Vanila menghela nafasnya, kemudian bersimpuh duduk di lantai dengan tatapan kosong tertuju lurus kedepan. Tiba-tiba saja semangat kerjanya menurun, dan untuk saat ini Vanila tidak tahu harus berbuat apa dengan sisa uang gajinya.
"Jangan dipikirin, nanti juga ada jalan keluarnya. Siapa tau ketemu rezeki nomplok, dapet pekerjaan yang lebih baik?"
Vanila menghela nafasnya lagi.
"Mbak, Fuji. Dipanggil Ci Mey!" Eli berujar.
Gadis sebaya Vanila keluar dari balik pintu ruangan yang terletak di sudut tempat itu. Wajahnya berbinar, dengan satu amplop berukuran sedang di dalam genggamannya.
"Van, tinggal masukin baju-baju yang kotor yah!" Fuji berpesan.
Vanila menjawab dengan anggukan.
"Yang teliti, jangan sampe ketuker-tuker, nanti bos kamu ribet lagi."
"Dih, bos Mbak Fuji itu!" Jawab Vanila dengan ketus.
Fuji terkekeh pelan, dan suara wanita itu benar-benar menghilang setelah masuk ke dalam ruangan yang sempat Vanila datangi tadi.
"Cie yang gajian full."
Vanila menarik sebuah keranjang berisikan pakaian kotor, memasukkannya ke dalam mesin cuci, kemudian menambahkan liquid dan juga pewangi pakaian.
"Nggak full juga, sama aja kena potongan." Eli tertawa.
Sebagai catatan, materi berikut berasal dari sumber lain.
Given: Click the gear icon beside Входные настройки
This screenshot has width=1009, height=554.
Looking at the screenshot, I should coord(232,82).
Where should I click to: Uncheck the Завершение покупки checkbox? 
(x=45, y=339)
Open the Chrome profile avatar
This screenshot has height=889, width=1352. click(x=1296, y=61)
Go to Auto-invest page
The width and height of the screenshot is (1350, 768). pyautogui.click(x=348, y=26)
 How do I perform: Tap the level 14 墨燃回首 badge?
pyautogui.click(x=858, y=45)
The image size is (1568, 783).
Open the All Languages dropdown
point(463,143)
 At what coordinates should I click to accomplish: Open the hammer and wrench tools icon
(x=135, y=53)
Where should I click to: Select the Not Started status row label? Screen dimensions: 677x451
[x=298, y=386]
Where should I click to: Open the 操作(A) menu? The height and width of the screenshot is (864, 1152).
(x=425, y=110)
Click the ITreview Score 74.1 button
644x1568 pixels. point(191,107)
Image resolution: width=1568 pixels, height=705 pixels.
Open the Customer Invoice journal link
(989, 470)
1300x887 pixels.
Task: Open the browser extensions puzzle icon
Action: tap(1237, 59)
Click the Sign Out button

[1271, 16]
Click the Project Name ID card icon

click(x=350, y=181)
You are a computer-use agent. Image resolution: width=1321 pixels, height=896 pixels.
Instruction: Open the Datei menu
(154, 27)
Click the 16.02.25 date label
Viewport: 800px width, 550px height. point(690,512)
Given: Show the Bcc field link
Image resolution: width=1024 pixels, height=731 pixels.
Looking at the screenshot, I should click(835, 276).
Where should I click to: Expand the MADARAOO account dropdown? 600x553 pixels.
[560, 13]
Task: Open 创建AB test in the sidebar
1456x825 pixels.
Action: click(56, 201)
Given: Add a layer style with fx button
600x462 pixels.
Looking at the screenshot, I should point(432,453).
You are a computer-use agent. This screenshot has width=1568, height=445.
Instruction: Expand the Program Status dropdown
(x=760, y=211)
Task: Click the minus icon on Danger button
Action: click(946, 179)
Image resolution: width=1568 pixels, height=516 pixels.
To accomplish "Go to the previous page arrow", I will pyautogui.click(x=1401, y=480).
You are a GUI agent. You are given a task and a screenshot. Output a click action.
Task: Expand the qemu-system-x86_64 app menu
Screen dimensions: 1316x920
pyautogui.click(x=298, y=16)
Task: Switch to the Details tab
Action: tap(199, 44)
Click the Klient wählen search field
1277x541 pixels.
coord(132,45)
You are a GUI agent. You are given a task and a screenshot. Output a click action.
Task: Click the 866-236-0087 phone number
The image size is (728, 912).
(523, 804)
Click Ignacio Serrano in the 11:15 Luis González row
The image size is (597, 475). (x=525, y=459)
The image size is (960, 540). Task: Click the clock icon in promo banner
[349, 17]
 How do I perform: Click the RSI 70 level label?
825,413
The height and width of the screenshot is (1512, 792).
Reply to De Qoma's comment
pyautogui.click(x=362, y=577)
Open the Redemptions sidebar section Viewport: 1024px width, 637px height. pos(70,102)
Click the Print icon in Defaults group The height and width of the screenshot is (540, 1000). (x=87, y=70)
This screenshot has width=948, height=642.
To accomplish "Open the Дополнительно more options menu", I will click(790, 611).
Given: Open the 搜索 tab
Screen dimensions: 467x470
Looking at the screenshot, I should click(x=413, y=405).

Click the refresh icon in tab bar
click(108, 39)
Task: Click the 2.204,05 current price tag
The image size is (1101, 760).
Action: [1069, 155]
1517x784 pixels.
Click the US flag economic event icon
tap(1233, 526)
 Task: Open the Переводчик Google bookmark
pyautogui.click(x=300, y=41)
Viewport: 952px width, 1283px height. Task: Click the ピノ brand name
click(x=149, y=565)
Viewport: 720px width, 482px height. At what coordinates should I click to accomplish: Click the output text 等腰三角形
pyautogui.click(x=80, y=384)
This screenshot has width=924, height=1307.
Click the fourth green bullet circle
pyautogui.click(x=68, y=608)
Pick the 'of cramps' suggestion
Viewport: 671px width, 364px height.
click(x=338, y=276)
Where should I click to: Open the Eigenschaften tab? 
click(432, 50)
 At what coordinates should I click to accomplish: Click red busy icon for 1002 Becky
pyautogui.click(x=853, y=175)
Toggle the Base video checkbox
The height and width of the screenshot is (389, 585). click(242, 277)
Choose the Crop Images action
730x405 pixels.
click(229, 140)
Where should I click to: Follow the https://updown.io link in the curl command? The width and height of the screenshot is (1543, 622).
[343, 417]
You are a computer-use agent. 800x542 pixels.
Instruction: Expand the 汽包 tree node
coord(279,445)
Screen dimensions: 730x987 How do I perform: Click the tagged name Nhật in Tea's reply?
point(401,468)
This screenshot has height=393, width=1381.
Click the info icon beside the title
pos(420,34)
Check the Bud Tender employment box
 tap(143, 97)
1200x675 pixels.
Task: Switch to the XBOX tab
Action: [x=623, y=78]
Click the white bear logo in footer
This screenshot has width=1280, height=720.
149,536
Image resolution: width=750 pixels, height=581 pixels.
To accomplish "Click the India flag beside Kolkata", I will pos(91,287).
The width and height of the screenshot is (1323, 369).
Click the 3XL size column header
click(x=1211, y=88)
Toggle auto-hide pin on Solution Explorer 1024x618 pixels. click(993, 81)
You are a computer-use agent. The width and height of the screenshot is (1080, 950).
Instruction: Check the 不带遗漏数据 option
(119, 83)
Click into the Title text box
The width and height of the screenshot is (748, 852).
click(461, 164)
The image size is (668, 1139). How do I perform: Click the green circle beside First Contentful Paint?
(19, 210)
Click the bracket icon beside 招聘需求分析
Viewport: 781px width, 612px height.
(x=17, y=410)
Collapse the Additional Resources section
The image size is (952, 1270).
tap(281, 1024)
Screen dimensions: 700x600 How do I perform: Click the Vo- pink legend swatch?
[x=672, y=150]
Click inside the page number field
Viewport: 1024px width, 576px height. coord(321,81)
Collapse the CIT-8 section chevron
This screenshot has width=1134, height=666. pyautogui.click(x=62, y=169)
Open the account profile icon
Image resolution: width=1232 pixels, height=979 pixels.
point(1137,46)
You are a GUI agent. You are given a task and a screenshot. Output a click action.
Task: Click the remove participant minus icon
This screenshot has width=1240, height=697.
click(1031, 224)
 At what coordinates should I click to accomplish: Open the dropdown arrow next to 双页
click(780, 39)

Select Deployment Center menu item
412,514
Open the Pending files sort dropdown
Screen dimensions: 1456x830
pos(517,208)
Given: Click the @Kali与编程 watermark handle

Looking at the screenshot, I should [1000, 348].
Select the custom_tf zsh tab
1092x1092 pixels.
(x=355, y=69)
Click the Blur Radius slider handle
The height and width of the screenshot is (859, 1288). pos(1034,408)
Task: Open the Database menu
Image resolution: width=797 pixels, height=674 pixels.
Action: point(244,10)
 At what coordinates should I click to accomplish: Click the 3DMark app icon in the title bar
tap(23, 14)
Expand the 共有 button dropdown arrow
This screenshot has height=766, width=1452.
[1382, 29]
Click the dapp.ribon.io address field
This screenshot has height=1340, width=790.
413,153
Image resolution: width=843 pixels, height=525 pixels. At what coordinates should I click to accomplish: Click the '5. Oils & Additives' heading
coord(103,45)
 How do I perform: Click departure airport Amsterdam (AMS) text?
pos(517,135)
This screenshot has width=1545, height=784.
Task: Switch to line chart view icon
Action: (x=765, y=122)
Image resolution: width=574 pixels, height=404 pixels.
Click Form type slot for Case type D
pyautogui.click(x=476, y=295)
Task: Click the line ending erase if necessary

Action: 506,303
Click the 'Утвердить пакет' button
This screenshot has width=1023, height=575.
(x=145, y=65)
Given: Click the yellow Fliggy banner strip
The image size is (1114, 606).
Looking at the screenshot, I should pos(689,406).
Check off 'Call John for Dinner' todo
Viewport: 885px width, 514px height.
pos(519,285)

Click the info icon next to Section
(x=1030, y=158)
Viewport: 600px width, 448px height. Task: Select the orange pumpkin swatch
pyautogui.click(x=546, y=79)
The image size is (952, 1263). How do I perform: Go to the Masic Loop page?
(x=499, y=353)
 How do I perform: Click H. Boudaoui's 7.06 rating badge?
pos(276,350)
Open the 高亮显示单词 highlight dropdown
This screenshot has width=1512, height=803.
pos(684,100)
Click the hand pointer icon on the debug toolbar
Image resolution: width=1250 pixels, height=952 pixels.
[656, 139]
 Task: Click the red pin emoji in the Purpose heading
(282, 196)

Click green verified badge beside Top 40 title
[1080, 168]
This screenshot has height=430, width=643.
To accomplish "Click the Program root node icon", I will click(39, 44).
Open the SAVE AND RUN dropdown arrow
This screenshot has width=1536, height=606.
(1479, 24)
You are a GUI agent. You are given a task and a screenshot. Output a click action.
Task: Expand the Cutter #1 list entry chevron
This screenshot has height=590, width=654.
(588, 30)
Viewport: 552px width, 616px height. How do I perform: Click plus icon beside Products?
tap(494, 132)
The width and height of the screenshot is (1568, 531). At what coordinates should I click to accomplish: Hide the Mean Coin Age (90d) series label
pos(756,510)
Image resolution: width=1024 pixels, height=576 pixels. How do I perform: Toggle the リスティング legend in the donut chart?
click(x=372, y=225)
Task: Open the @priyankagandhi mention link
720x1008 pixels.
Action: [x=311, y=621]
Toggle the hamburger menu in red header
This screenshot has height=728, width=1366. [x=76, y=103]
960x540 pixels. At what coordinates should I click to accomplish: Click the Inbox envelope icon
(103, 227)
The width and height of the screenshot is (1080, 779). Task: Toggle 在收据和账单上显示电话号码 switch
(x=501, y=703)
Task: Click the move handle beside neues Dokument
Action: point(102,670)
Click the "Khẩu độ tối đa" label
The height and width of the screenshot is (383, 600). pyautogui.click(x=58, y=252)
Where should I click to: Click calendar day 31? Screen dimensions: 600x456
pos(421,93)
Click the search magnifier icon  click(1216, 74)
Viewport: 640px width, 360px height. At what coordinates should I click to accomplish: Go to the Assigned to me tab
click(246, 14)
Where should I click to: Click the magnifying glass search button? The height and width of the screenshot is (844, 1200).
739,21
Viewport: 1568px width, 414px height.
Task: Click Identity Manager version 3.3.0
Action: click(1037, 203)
"Dasar aneh, nggak full tapi senyum-senyum."
"Seenggaknya, ini gaji terbanyak yang aku terima selama aku kerja disini. Kayaknya nggak usah aku jelasin, berapa kali aku bikin jas orang rusak karena salah masuk mesin, berapa kali orang datang maki aku, berapa kali juga Ci Mey bentak-bentak aku di depan kalian sama customer. Udah gaji tipis, bayarnya pake mental health lagi!" Dia tertawa lagi.
Vanila menyandarkan punggungnya pada mesin-mesin yang berjejer rapi disana.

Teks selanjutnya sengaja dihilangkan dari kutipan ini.